| YOUR OBJECTIVE |
Rewrite the lines from the one containing "Given: Click the" up to and including the one containing "Click the Inserir button", substituting "Press" for every "Click" and changing nothing else. Omit the pictures from your answer.

| MATERIAL SUPPLIED |
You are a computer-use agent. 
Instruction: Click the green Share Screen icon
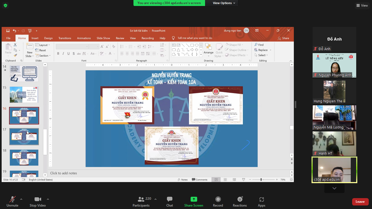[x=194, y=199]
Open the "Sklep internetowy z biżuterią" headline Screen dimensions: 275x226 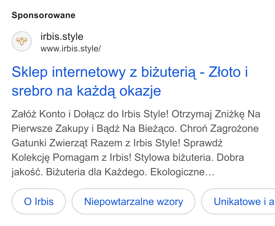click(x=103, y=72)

==

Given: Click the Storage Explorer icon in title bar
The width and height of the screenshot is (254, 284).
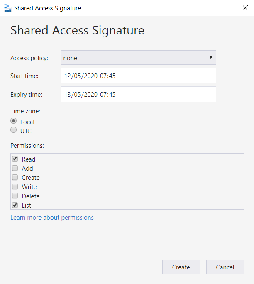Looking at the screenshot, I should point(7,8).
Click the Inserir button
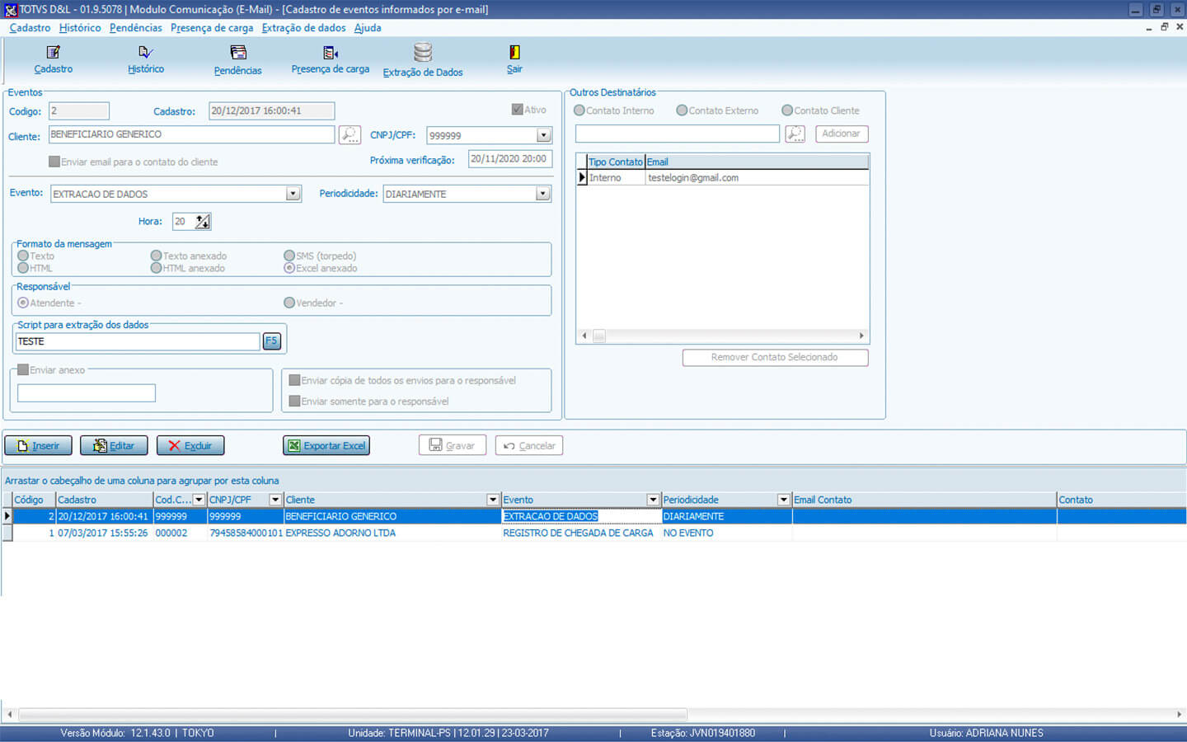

| SOLUTION TO THIS EXERCISE |
Given: Press the Storage Explorer icon in title bar
The width and height of the screenshot is (254, 284).
Looking at the screenshot, I should point(7,8).
Press the Inserir button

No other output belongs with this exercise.